--- START SUPPLIED RECORDS ---

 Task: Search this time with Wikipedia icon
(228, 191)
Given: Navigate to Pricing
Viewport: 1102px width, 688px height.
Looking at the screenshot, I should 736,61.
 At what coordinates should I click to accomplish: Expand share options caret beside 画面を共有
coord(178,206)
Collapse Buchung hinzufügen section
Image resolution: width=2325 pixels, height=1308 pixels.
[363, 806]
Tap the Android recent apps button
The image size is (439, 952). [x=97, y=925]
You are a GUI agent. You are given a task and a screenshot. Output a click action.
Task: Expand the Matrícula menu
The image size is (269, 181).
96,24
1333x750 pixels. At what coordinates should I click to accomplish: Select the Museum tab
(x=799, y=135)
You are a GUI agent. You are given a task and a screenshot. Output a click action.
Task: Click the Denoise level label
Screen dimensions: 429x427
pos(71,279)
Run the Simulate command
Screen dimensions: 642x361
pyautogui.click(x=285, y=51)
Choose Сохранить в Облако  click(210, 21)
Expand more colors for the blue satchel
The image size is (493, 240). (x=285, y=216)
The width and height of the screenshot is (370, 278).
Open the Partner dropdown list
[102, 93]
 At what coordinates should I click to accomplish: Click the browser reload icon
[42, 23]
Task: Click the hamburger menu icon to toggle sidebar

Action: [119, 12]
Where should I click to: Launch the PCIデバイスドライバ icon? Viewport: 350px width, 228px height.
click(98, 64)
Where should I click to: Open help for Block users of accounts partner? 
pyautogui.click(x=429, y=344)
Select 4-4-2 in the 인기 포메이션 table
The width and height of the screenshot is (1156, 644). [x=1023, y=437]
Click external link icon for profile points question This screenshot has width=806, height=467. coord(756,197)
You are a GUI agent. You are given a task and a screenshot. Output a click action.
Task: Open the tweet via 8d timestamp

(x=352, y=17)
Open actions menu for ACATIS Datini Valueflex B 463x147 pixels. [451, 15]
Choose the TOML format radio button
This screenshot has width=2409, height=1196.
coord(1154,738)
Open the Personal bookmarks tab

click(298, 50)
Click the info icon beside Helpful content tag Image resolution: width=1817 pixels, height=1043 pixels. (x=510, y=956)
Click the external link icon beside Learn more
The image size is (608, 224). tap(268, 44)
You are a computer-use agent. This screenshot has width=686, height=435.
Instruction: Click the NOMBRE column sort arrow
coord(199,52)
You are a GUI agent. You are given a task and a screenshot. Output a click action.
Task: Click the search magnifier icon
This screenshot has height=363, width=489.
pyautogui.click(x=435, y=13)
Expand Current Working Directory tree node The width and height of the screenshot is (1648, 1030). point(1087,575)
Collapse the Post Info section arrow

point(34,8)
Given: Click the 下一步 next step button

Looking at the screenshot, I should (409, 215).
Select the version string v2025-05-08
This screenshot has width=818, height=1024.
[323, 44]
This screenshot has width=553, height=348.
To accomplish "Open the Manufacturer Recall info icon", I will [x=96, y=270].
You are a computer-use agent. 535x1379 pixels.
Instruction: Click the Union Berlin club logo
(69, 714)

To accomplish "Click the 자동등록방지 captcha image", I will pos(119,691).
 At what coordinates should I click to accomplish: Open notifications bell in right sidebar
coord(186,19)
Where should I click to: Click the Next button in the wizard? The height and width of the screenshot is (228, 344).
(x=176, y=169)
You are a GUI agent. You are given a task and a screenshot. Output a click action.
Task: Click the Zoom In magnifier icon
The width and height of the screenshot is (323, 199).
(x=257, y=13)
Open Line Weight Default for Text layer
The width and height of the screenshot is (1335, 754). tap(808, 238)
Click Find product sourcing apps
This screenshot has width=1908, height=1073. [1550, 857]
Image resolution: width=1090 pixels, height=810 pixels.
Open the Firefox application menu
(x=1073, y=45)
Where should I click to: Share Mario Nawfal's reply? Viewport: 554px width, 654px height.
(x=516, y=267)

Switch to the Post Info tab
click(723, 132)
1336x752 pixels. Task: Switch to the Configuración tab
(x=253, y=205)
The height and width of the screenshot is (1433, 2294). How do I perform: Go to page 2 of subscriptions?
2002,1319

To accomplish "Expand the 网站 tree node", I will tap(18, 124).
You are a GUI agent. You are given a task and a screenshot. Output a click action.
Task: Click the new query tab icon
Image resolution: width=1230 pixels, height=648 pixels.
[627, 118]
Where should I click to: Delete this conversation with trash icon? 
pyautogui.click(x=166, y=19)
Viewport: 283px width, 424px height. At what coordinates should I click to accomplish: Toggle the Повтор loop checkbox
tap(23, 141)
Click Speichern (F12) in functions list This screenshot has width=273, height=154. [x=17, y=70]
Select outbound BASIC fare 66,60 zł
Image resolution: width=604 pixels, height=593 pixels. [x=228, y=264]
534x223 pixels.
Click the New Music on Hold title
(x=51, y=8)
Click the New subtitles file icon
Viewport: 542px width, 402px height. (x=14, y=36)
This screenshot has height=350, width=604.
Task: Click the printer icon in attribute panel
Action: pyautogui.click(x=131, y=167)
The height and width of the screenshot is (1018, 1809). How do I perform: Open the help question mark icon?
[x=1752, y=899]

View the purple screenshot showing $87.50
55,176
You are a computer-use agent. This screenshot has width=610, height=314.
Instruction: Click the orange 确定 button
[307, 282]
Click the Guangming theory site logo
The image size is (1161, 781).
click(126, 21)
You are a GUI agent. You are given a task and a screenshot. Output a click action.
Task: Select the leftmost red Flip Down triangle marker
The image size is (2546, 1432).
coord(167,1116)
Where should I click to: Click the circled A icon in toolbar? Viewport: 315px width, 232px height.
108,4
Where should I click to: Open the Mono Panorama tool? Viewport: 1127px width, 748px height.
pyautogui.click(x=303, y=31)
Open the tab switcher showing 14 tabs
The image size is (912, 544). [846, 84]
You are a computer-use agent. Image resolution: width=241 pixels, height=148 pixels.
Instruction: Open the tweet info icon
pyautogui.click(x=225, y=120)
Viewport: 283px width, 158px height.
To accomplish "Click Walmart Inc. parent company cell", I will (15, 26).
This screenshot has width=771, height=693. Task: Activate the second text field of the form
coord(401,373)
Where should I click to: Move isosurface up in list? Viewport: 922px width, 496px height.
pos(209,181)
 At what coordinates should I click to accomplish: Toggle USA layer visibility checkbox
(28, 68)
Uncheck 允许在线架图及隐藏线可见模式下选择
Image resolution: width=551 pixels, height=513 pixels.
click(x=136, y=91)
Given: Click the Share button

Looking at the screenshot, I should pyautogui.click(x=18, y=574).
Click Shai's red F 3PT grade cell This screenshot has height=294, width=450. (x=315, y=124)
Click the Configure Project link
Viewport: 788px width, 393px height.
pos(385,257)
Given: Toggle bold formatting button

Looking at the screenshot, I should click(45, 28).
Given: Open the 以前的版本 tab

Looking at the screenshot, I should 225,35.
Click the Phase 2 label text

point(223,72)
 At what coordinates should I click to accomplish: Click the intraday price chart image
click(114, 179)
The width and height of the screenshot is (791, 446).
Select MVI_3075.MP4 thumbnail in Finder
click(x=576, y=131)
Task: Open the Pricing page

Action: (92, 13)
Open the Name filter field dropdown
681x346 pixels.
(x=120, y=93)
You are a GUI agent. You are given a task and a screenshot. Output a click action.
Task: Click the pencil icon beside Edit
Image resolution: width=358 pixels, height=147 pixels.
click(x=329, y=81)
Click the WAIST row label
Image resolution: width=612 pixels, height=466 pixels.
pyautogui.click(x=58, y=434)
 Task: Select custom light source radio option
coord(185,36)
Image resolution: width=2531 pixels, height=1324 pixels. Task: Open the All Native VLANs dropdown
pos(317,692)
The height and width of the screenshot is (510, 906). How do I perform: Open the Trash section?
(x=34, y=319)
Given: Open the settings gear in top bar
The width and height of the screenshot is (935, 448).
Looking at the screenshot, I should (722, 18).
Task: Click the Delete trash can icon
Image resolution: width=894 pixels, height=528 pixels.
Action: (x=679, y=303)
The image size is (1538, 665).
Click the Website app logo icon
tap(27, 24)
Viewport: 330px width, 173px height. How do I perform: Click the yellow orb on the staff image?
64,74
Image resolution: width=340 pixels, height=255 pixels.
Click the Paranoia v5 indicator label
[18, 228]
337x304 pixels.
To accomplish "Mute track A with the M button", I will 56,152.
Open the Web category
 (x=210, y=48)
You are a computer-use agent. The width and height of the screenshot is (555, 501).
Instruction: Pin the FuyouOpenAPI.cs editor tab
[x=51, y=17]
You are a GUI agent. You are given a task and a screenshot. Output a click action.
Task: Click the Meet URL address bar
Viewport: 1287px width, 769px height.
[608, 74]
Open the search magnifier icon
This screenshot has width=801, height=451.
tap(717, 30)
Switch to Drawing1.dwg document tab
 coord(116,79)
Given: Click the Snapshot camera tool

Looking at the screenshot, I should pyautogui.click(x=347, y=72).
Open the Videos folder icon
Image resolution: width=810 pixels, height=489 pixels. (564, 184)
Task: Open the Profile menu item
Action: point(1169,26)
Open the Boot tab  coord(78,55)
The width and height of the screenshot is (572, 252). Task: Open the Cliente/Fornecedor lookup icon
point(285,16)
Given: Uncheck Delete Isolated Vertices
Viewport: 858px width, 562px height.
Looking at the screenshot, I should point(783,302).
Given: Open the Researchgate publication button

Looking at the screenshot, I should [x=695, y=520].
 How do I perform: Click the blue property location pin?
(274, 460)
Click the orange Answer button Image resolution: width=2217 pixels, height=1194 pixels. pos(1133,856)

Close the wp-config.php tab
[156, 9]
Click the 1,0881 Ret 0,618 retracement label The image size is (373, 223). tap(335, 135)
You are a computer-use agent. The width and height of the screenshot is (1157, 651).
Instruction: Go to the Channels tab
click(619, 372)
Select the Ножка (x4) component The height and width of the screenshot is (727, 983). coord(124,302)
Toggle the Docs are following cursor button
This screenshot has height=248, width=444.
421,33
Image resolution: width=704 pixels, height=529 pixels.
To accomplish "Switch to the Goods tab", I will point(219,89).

--- END SUPPLIED RECORDS ---

:: THE PROBLEM ::
Copy the entries verbatim, beginning at the line that contains "Collapse Buchung hinzufügen section" and stopping after the line that contains "coord(1154,738)".

:: TASK RESPONSE ::
Collapse Buchung hinzufügen section
Image resolution: width=2325 pixels, height=1308 pixels.
[363, 806]
Tap the Android recent apps button
The image size is (439, 952). [x=97, y=925]
You are a GUI agent. You are given a task and a screenshot. Output a click action.
Task: Expand the Matrícula menu
The image size is (269, 181).
96,24
1333x750 pixels. At what coordinates should I click to accomplish: Select the Museum tab
(x=799, y=135)
You are a GUI agent. You are given a task and a screenshot. Output a click action.
Task: Click the Denoise level label
Screen dimensions: 429x427
pos(71,279)
Run the Simulate command
Screen dimensions: 642x361
pyautogui.click(x=285, y=51)
Choose Сохранить в Облако  click(210, 21)
Expand more colors for the blue satchel
The image size is (493, 240). (x=285, y=216)
The width and height of the screenshot is (370, 278).
Open the Partner dropdown list
[102, 93]
 At what coordinates should I click to accomplish: Click the browser reload icon
[42, 23]
Task: Click the hamburger menu icon to toggle sidebar

Action: [119, 12]
Where should I click to: Launch the PCIデバイスドライバ icon? Viewport: 350px width, 228px height.
click(98, 64)
Where should I click to: Open help for Block users of accounts partner? 
pyautogui.click(x=429, y=344)
Select 4-4-2 in the 인기 포메이션 table
The width and height of the screenshot is (1156, 644). [x=1023, y=437]
Click external link icon for profile points question This screenshot has width=806, height=467. coord(756,197)
You are a GUI agent. You are given a task and a screenshot. Output a click action.
Task: Open the tweet via 8d timestamp

(x=352, y=17)
Open actions menu for ACATIS Datini Valueflex B 463x147 pixels. [451, 15]
Choose the TOML format radio button
This screenshot has width=2409, height=1196.
coord(1154,738)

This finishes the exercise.